Last week our Head of Toxics campaigner Ma Tianjie commented on the startling news that protests from local residents in the city of Shifang had led to the cancellation of a molybdenum-copper alloy plant that had been under construction.
Concerns over the pollution created by the alloy refineries that dot China’s resource-rich regions have grown in recent years as China’s economy develops and its people become better educated about the effects of industrial waste on human health.
“I think in general smelters are heavily polluting facilities no matter what, they smelt,” said Ma Tianjie, a Greenpeace campaigner in China specializing in heavy metal waste. “We have seen a lot of cases with heavy metal smelters where there is substantial release of all kinds of toxic pollutants.”
Those pollutants are released into the air through smoke and into the nearby area's ground and water supplies through the highly toxic slag waste that is a byproduct of a refinery’s production phase. Arsenic, an element that can cause severe kidney and liver problems in humans, is often found in worrying levels in this slag.
As these health concerns have become increasingly more public, so too has opposition to these refineries in urban areas.
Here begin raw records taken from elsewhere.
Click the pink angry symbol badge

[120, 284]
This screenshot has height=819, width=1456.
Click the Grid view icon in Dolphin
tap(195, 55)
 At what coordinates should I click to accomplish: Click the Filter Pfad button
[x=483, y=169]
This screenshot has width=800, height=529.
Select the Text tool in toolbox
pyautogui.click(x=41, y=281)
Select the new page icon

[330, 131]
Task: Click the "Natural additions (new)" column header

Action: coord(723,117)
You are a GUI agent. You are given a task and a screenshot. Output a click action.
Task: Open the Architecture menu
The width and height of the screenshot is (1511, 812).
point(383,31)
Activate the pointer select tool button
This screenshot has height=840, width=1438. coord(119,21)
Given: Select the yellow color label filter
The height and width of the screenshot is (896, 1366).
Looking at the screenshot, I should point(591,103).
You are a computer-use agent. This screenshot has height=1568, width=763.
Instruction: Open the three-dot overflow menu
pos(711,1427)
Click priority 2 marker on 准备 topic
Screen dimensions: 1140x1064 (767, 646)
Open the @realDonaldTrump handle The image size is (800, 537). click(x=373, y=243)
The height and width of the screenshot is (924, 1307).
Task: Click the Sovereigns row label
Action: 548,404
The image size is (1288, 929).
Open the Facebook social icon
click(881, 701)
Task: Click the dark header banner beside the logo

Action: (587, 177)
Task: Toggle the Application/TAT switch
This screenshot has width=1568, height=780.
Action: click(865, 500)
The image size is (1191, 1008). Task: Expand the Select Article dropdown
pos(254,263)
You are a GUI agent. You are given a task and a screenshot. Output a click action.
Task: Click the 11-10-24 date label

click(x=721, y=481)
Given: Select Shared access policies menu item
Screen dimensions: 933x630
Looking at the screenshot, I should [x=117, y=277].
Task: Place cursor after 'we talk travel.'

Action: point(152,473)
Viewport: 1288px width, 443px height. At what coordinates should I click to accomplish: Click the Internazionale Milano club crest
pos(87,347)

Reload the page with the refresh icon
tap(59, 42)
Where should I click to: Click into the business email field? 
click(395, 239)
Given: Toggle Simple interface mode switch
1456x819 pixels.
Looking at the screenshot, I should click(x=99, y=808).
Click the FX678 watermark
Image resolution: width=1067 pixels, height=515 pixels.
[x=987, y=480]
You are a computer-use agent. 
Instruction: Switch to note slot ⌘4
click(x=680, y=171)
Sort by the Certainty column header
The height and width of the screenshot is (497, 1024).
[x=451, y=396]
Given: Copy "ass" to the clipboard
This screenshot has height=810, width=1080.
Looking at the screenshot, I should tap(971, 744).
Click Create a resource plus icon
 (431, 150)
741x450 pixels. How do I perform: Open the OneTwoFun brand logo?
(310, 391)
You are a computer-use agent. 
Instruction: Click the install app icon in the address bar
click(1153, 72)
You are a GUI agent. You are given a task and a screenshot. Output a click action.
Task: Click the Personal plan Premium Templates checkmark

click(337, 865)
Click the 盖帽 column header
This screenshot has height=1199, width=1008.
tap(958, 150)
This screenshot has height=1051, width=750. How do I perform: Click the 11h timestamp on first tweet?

While companies and local governments have up until now been largely able to duck growing NIMBY-ism in urban centers around China, officials here are increasingly finding themselves accountable for the environmental legacy of these lucrative, but highly polluting industries.
A legacy that Ma warns can stay with a population for a long time. “Generally the smelters will leave a quite heavy legacy to the local community” he warned, “even decades after the facilities leave.”